My father, who can swing like hell but can’t carry a tune in a bucket, is not interested in attending musical events where dancing is discouraged. “I’d rather be smothered with a ton of wet chicken feathers, ” is what he might say. My wife also demurs, though less strenuously.

My mother and I feel just the opposite, and therefore we visit St. Luke’s each December without our respective spouses. Neither of us is a member, but we feel at home, and, since basses and altos gather to the left of the aisle, we sit together.

This is the latest phase of an ongoing musical partnership, which began with her playing "skipping music" on the piano for my kindergarten class at Spring Street Elementary School. She's been introducing me to good tunes ever since.

We disagree about many things, but it’s easy for us to see eye to eye on Mozart or Thelonious Monk. And we both respond to this 250-year-old oratorio in a physical way. During the alto solo “O thou that tellest good tidings of Zion,” she invariably closes her eyes and grabs my arm.

Like us, most of the other singers in this pickup chorus at St. Luke’s are either untrained or lapsed. But I believe Handel, who hammered out the entire 2 1/2-hour oratorio in a three-week bravado display of deadline writing, would approve of this kind of impromptu concert.

The St. Luke’s sing-along is a musical version of a pro-am tournament, where duffers can tee off with real singers, such as tenor soloist Sam Hagan; where we can receive backing from a 12-piece chamber group of real musicians (in black tie!).

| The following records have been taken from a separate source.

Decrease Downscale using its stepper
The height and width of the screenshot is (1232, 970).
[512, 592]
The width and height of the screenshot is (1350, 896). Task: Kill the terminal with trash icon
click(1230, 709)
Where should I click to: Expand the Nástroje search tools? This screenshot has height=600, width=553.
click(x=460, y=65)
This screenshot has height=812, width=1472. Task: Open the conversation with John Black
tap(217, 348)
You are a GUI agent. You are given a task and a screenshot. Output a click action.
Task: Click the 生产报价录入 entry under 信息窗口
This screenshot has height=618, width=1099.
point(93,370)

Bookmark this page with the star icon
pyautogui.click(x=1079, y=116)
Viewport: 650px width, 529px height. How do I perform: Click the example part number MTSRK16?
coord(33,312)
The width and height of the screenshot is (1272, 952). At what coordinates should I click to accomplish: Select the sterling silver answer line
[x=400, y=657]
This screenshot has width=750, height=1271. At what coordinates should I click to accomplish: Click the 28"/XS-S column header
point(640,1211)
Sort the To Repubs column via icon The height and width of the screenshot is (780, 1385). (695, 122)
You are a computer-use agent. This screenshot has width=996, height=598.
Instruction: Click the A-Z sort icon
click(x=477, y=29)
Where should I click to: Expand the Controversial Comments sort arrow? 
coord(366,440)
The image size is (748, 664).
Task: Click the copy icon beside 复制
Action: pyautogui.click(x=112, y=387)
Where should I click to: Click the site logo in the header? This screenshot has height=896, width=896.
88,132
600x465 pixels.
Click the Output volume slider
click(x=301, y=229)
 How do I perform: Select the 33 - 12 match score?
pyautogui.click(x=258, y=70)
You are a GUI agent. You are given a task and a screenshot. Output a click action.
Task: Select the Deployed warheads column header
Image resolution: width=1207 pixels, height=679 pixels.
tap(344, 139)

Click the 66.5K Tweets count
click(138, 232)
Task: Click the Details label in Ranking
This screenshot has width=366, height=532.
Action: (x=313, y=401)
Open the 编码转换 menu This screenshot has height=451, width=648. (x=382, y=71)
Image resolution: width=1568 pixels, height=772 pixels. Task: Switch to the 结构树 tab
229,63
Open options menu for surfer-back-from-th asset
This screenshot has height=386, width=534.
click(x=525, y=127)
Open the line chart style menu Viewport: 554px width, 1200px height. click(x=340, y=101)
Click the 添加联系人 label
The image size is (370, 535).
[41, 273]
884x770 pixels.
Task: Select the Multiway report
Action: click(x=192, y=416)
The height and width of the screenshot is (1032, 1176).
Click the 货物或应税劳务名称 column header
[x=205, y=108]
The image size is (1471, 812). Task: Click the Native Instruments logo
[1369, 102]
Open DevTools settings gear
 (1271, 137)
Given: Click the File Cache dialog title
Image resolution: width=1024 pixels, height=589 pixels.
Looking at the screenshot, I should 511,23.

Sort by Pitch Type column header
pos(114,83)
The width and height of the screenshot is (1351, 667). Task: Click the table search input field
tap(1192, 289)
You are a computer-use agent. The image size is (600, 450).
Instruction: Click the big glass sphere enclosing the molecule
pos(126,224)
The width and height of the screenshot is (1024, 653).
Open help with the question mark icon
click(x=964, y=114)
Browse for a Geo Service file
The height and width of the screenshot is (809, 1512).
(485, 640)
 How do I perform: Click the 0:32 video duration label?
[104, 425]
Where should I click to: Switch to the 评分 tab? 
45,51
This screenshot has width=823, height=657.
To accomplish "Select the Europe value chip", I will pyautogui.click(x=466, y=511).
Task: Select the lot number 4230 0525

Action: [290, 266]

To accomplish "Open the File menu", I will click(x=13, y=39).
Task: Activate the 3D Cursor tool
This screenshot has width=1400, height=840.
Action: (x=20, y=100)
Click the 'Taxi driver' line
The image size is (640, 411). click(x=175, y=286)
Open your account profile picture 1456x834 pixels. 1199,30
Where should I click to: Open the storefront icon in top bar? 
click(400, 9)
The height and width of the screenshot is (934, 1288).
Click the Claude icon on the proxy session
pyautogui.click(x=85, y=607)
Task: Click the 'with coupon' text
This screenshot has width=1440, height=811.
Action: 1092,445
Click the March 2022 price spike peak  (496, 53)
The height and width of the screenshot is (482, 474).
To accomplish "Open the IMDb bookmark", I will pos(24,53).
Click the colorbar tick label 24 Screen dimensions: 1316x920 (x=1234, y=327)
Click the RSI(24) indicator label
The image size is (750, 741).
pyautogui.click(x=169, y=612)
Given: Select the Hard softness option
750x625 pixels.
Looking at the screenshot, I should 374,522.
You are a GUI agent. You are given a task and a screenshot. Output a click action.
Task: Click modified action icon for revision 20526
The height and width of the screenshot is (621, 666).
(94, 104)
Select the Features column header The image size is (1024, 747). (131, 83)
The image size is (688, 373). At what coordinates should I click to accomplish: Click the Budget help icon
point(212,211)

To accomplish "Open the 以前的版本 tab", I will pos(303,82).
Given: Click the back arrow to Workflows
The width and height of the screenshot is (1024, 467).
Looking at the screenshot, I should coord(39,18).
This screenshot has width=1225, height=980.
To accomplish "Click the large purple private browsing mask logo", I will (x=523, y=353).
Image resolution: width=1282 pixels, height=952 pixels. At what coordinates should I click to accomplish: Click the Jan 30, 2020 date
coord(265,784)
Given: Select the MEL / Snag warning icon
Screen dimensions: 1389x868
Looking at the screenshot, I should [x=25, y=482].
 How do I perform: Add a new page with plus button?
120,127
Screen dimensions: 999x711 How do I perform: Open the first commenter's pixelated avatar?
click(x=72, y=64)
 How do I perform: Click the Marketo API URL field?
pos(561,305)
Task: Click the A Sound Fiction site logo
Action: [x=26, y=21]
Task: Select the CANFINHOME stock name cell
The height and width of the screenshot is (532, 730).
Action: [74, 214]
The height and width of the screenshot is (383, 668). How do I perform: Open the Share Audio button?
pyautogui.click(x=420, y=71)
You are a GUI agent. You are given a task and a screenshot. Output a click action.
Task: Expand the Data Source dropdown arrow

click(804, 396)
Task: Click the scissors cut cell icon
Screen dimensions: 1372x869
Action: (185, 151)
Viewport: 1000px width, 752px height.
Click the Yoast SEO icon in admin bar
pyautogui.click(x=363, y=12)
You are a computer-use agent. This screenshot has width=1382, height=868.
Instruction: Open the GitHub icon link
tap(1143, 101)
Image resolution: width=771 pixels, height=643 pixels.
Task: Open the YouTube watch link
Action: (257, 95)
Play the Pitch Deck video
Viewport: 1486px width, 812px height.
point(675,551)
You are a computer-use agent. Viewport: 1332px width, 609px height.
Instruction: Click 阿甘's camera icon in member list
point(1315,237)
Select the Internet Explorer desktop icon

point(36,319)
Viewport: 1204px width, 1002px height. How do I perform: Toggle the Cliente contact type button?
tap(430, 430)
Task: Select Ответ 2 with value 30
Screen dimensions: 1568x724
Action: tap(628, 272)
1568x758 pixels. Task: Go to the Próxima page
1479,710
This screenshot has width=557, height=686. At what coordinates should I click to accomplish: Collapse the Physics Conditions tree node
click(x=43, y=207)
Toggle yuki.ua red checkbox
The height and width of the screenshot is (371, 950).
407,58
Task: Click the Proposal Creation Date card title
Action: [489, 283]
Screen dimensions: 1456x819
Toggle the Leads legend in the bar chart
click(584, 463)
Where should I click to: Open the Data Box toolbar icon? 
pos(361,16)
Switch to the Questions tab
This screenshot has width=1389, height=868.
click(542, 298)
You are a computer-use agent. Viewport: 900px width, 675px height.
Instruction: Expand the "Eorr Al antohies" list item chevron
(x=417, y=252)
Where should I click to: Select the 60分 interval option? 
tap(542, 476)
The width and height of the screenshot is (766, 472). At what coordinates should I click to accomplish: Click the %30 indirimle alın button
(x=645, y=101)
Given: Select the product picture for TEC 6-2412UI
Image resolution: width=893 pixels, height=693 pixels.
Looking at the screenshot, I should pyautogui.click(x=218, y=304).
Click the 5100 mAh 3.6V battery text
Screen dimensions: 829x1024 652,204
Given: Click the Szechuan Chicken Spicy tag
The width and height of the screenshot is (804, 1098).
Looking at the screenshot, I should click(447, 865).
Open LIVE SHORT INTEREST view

In a 15-minute pre-sing-along warmup, our graceful musical director, Melinda Clark, gently leads us through the stickier choral sections and tries to put our fears at ease. “If we have, how shall I put this, a train wreck, ” she says soothingly, “I’m not above starting over again.”

That’s what I like. We’re going to do the best we can from start to finish, but we’re not going to break our necks. This is our Christmas present to ourselves, and our official starting gun for the season.

We sail through it. Nobody pulls the emergency brake. Orchestra, soloists and 450 voices all arrive together on top of that last majestic “Hallelujah.”

Then my mother and I both do the same thing.

We rare back and shout “Whoo!”

About the Author

Bo Emerson is an Atlanta native and a long-time AJC feature and news writer.